(Data supplied Opens)
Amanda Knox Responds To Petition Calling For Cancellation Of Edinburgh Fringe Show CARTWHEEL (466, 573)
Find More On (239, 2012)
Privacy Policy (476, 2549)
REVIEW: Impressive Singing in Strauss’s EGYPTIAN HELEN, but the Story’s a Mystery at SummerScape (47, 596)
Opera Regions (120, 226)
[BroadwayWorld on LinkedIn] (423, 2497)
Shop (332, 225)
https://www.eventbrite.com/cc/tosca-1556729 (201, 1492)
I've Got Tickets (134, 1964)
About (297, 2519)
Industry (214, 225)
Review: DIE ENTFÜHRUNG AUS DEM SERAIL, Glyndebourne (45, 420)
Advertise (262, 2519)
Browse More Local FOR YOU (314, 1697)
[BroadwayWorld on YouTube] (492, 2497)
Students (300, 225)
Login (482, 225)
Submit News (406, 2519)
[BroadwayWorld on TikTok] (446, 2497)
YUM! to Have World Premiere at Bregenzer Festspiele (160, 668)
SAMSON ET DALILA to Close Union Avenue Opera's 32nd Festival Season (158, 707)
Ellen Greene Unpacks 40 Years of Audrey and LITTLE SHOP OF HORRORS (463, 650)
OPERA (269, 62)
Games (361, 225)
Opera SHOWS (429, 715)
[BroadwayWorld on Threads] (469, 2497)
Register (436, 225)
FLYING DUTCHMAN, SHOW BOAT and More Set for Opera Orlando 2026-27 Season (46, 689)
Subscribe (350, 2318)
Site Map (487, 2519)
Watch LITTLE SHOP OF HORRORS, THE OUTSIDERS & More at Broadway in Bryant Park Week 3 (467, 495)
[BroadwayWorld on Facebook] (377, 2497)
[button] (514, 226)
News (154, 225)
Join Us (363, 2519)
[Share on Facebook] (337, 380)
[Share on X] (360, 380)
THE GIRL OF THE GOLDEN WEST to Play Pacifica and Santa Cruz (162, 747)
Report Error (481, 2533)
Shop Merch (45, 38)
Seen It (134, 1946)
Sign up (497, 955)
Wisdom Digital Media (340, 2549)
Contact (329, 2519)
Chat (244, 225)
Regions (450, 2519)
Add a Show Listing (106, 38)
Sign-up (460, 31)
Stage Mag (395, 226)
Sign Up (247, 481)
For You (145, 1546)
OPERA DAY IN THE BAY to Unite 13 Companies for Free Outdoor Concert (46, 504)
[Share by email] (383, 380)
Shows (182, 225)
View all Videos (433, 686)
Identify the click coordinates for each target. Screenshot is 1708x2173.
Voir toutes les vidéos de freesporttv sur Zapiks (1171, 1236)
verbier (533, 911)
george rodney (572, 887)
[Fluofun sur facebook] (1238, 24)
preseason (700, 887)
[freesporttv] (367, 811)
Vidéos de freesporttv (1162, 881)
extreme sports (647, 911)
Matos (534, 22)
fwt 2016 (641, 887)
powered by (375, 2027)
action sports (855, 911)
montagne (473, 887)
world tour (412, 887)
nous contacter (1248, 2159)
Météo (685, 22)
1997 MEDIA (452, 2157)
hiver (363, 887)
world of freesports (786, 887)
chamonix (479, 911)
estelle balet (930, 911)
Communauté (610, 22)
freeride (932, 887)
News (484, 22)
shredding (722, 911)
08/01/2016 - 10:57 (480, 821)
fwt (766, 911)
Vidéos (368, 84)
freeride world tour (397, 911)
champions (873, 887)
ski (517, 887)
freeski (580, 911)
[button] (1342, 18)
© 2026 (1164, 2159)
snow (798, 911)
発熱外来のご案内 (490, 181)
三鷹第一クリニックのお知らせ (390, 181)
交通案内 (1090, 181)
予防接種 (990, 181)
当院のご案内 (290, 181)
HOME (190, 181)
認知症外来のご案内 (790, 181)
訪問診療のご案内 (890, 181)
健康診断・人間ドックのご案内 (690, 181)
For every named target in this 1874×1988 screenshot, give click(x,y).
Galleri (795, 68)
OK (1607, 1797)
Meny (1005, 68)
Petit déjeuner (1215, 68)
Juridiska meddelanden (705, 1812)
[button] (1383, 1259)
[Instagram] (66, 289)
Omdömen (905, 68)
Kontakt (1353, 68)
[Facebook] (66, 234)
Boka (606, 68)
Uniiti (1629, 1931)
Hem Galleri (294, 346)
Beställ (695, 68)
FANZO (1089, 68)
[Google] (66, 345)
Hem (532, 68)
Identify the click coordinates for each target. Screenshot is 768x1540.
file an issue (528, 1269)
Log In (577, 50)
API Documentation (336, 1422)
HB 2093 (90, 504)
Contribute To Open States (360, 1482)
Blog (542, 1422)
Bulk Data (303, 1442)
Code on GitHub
(Data supplied Closes)
Exactly those lines that run from the start of the listing to the line containing "Industry (214, 225)" should be output, and no others.

Amanda Knox Responds To Petition Calling For Cancellation Of Edinburgh Fringe Show CARTWHEEL (466, 573)
Find More On (239, 2012)
Privacy Policy (476, 2549)
REVIEW: Impressive Singing in Strauss’s EGYPTIAN HELEN, but the Story’s a Mystery at SummerScape (47, 596)
Opera Regions (120, 226)
[BroadwayWorld on LinkedIn] (423, 2497)
Shop (332, 225)
https://www.eventbrite.com/cc/tosca-1556729 (201, 1492)
I've Got Tickets (134, 1964)
About (297, 2519)
Industry (214, 225)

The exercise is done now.